◆ **Action item**
Find the line with "Task: Open the send button options arrow" and the line with "Given: Click the chevron" in the entries below; output exactly those two lines, every line between them, and no others.

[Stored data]
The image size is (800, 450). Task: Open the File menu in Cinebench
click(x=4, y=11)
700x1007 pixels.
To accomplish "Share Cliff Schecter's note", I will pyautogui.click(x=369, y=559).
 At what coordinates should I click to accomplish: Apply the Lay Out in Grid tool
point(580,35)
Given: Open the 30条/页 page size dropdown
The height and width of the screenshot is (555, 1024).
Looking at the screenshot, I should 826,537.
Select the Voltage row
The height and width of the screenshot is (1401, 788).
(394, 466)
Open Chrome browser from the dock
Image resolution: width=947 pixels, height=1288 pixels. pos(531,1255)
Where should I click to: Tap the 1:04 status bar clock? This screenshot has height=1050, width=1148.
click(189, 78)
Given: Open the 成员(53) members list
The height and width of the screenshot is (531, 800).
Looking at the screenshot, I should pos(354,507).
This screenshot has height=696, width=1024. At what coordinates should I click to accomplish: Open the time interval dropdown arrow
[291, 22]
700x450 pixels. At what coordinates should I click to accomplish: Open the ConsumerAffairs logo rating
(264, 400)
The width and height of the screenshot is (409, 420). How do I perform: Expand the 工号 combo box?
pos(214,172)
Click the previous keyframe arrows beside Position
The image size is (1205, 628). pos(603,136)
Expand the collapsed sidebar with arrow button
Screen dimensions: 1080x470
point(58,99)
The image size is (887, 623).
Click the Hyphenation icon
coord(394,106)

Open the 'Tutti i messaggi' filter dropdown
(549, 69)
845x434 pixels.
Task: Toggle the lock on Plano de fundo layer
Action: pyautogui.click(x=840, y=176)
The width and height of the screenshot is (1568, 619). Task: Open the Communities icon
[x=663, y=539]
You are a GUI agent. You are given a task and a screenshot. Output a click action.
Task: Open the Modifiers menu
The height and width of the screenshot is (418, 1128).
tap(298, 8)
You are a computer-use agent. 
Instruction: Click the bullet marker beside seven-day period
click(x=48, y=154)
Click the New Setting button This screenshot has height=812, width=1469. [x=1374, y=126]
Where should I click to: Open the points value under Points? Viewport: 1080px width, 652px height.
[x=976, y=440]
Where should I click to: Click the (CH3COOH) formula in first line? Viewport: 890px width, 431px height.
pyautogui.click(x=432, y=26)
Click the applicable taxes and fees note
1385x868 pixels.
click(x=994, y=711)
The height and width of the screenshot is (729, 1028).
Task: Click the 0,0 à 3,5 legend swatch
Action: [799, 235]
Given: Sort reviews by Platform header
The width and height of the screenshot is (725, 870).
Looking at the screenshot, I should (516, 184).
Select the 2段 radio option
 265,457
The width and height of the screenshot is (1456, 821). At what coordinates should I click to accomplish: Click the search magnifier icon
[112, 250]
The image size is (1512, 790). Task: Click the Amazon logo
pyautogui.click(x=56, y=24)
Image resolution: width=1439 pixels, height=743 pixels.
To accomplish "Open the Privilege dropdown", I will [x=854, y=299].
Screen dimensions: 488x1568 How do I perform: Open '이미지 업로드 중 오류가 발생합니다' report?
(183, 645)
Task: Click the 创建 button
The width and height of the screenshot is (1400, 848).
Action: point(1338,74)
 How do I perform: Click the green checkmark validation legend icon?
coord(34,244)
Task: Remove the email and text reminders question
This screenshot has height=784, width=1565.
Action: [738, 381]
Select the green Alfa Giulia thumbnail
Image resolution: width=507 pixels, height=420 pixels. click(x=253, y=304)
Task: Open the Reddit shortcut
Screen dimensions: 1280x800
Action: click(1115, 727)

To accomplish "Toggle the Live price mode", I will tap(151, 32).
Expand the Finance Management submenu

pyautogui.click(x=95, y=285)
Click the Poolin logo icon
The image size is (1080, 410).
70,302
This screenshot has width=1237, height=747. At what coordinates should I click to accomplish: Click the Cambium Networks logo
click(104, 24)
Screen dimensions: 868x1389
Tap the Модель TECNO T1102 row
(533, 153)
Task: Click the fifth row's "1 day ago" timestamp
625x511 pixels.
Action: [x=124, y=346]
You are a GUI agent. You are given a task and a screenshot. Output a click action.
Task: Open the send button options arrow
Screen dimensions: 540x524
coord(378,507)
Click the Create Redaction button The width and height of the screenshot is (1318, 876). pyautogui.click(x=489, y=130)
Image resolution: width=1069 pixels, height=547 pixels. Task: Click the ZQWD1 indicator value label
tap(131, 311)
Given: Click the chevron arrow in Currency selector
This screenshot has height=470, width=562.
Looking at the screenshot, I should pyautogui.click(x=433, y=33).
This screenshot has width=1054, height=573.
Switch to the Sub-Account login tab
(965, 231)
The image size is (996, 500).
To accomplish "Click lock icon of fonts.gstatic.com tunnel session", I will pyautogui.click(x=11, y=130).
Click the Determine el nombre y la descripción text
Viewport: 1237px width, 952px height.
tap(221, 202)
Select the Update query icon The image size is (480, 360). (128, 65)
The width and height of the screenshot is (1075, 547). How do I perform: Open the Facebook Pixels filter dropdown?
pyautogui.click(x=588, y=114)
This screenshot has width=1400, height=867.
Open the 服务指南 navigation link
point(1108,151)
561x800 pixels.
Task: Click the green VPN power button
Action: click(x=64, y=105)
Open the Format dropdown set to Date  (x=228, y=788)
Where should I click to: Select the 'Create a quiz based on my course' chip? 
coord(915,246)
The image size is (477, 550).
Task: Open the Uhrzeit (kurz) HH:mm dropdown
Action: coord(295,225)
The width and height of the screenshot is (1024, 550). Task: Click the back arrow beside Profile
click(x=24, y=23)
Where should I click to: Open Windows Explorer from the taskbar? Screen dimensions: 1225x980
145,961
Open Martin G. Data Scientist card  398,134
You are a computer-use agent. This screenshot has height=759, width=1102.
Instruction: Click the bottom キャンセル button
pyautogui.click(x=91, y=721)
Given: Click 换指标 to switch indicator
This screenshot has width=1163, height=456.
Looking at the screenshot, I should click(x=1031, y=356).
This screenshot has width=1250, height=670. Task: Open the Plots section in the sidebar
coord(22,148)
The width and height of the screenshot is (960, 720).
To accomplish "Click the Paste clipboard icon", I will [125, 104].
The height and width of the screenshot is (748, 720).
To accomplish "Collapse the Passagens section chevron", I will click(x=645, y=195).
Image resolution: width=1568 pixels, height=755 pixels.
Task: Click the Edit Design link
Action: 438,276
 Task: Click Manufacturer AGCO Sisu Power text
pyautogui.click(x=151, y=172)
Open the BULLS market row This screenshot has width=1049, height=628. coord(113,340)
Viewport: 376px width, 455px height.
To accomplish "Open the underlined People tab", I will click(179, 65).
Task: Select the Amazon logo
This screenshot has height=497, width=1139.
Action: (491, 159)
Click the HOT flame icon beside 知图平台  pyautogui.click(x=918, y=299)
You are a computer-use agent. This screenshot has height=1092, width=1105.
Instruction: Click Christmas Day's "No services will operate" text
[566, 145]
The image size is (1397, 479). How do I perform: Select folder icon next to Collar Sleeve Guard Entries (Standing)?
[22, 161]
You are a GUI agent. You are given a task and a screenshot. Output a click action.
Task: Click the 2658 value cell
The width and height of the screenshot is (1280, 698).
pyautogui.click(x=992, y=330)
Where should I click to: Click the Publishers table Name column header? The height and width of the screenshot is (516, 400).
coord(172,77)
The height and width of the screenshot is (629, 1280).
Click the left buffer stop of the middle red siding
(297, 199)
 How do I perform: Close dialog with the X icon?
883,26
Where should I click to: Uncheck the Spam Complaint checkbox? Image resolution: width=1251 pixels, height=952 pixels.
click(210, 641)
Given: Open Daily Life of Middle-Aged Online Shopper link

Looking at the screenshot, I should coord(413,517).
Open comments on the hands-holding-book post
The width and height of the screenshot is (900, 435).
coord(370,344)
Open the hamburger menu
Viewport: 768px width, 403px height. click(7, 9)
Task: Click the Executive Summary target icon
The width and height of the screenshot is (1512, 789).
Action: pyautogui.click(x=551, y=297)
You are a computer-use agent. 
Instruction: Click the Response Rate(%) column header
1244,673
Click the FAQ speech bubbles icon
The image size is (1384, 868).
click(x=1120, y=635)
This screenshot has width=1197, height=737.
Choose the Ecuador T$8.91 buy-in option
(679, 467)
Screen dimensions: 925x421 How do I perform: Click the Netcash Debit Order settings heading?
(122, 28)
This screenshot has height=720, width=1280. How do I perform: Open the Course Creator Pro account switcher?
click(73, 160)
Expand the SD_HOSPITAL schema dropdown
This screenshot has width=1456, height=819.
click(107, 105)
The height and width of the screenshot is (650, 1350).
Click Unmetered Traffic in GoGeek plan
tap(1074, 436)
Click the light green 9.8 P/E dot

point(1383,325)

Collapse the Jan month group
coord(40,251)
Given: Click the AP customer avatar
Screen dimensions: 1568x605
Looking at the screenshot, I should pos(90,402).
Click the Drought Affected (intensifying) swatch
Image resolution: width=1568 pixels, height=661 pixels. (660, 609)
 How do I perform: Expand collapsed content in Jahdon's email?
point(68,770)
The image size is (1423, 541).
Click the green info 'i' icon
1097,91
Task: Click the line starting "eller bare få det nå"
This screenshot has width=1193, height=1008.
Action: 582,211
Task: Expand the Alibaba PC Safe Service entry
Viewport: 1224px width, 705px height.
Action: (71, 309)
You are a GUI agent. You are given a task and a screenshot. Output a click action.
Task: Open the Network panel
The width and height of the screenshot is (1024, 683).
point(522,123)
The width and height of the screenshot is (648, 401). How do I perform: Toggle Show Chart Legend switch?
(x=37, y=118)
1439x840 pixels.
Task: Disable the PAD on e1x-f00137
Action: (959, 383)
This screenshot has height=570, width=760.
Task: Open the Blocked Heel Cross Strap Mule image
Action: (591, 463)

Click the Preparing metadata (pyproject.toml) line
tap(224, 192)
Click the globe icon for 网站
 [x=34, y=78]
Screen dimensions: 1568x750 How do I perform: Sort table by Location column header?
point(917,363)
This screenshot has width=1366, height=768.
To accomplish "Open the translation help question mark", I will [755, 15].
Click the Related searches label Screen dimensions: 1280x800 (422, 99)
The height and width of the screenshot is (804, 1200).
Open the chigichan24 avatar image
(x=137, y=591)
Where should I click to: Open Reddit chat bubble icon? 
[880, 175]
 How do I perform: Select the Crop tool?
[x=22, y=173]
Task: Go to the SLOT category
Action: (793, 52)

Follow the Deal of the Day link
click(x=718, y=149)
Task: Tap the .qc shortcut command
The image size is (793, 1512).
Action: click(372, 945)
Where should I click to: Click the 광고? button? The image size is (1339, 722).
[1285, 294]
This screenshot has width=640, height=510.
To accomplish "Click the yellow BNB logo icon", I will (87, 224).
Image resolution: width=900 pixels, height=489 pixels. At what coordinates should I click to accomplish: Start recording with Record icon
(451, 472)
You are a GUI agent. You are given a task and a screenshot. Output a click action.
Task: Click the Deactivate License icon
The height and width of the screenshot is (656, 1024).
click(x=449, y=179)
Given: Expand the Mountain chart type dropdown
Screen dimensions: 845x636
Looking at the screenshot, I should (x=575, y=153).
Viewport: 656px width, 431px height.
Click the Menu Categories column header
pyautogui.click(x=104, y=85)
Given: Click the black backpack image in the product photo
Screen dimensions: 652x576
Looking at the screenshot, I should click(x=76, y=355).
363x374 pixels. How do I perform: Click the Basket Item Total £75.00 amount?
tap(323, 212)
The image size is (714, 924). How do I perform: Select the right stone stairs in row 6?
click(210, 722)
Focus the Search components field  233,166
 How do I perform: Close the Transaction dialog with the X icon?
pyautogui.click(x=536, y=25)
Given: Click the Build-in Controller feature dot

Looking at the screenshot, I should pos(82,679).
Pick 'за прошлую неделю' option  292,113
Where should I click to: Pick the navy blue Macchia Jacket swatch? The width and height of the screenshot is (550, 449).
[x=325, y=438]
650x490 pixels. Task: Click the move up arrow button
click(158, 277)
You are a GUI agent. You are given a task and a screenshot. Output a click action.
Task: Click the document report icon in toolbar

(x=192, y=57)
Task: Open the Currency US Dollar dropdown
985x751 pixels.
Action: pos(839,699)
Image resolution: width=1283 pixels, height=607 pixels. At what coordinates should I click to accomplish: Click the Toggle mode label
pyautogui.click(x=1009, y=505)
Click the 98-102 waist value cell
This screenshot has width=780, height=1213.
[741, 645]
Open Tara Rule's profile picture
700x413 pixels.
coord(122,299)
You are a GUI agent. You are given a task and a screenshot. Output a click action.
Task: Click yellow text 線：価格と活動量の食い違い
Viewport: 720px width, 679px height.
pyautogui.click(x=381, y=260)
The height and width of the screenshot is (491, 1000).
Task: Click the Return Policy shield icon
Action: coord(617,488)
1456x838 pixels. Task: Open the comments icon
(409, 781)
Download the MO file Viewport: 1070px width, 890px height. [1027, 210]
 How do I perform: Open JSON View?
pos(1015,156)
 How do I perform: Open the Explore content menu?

◆ **Result of the task**
Task: Open the send button options arrow
Screen dimensions: 540x524
coord(378,507)
Click the Create Redaction button The width and height of the screenshot is (1318, 876). pyautogui.click(x=489, y=130)
Image resolution: width=1069 pixels, height=547 pixels. Task: Click the ZQWD1 indicator value label
tap(131, 311)
Given: Click the chevron arrow in Currency selector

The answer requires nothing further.